Allow the indexing of Nutch crawl data directly into elasticsearch. This is similar in nature to that of the SolrIndexer that comes with Nutch which let you index directly into Solr. This provides a way directly index data into elasticsearch coming directly from Nutch.
License: Apache License 2.0
nutch-elasticsearch-indexer's Introduction
NUTCH-MONGODB-INDEXER README
Compatible With:
Nutch 1.3
For the latest information about Nutch, please visit the website at:
http://nutch.apache.org
our the wiki, at:
http://wiki.apache.org/nutch/
To get started using Nutch read Tutorial:
http://wiki.apache.org/nutch/NutchTutorial
For the latest information about elastic search, please visit the website at:
http://www.elasticsearch.org/
our the wiki, at:
http://www.elasticsearch.org/guide/
To get started using Mongodb and Java read these Tutorials
http://www.elasticsearch.org/guide/reference/setup/http://www.elasticsearch.org/guide/reference/api/http://www.elasticsearch.org/guide/reference/java-api/
Important Stuff
This patch was created to allow for the indexing of Nutch crawl data directly into elasticsearch. This is similar in nature to that of the SolrIndexer that comes with Nutch which let you index directly into Solr. This provides a way directly index data into elasticsearch coming directly from Nutch.
This is just the code necessary to create the solution. You must start by having the Nutch codebase and have it setup in your development environment (Eclipse) see http://wiki.apache.org/nutch/RunNutchInEclipse for how do this. Once you are set up and is working well. You are ready to get started. The following files below are necessary to integrate into the notch base and then re-build notch.

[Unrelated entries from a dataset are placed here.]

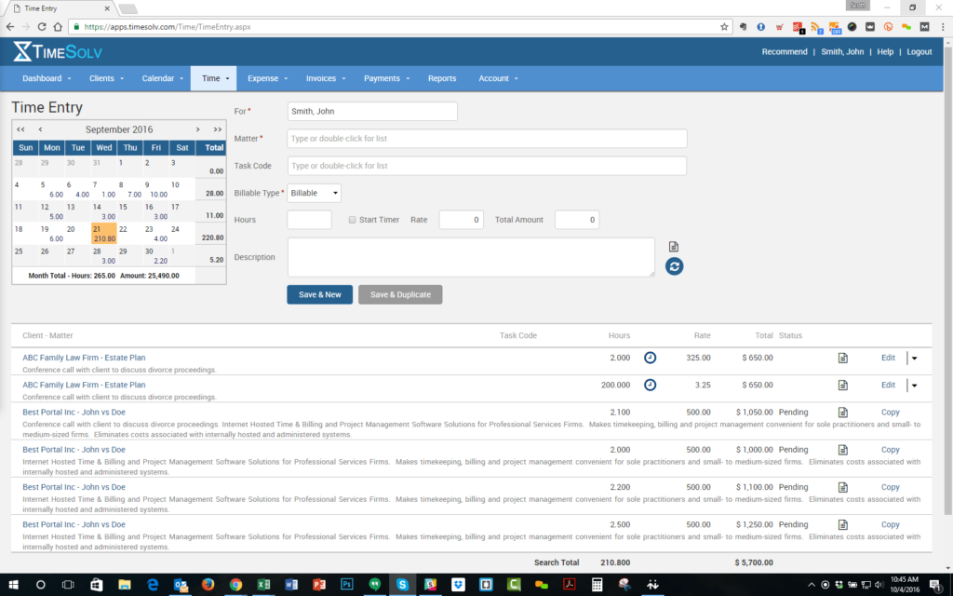Open Photoshop from the taskbar
Viewport: 953px width, 596px height.
pyautogui.click(x=347, y=585)
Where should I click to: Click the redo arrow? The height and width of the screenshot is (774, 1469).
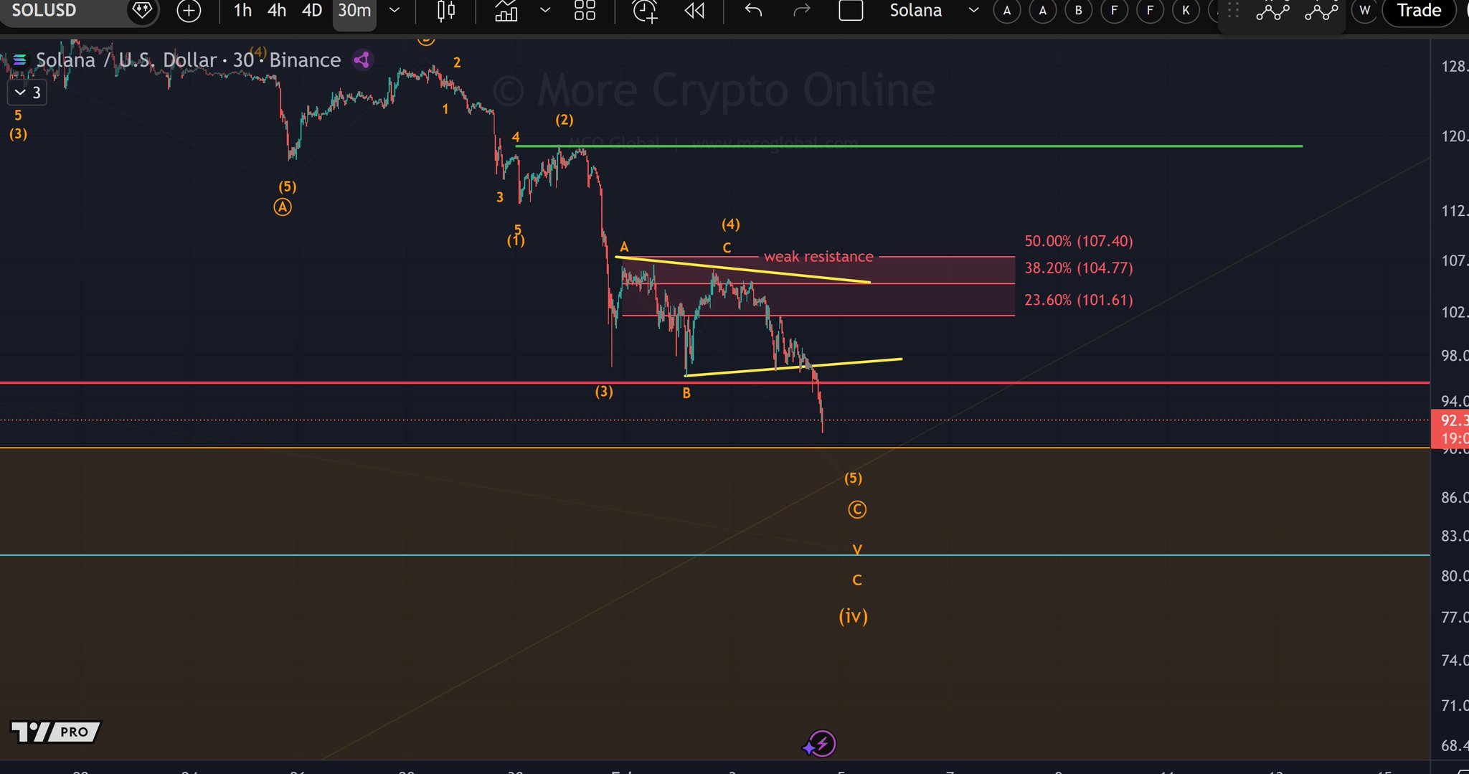(x=801, y=11)
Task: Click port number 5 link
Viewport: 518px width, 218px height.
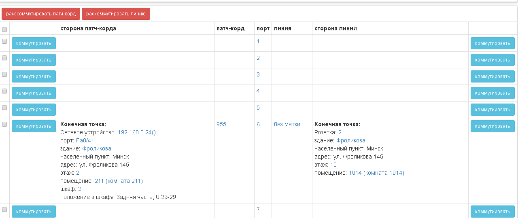Action: [258, 108]
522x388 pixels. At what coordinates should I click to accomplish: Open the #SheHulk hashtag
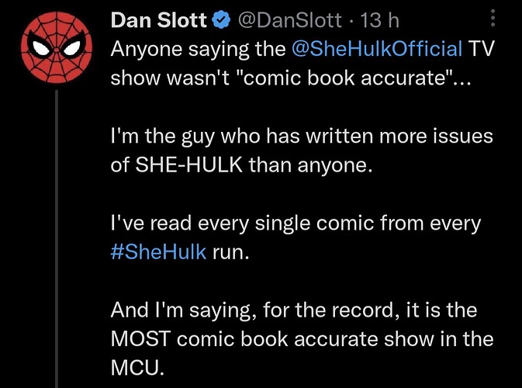coord(158,252)
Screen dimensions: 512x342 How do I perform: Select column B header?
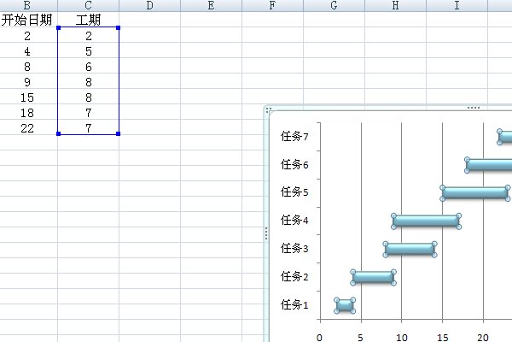click(28, 6)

In order to run this you need a working copy of the Nutch source and access to a elasticsearch environment.
Folder Structure
----> java/org/apache/nutch/indexer/elasticsearch/ElasticsearchConstants.java
----> java/org/apache/nutch/indexer/elasticsearch/ElasticsearchIndexer.java
----> java/org/apache/nutch/indexer/elasticsearch/ElasticsearchWriter.java
----> ivy/ivy.xml
Step 1. Create a new package called "java.org.apache.nutch.indexer.elasticsearch" and place the the files "ElasticsearchConstants.java", "ElasticsearchIndexer.java" and "ElasticsearchWriter.java" in the package
Step 2. Modify your ivy configuration. Open the ivysettings.xml and ivy.xml and add the elastic search java driver information to the existing ivy/ivysettings.xml and ivy/ivy.xml files.
Step 3. Rebuild and you should be ready to test
Step 4. To test you can run the following commands from terminal
Make sure you have seeded your crawl db with URLs
----> bin/nutch org.apache.nutch.indexer.elasticsearch.Elasticsearch localhost 9302 crawl/crawldb crawl/linkdb crawl/segments/*
To see the available parameters
localhost - is the location of your mongodb database (used to connect)
port - is the port location of your elastic search server
crawldb - location of your crawled
linkdb - location of your linkdb
segments - location of your segments
----> Once you verified there are no errors, you can test to see if you can access "http://localhost:9200/nutch/index/_search?q=*"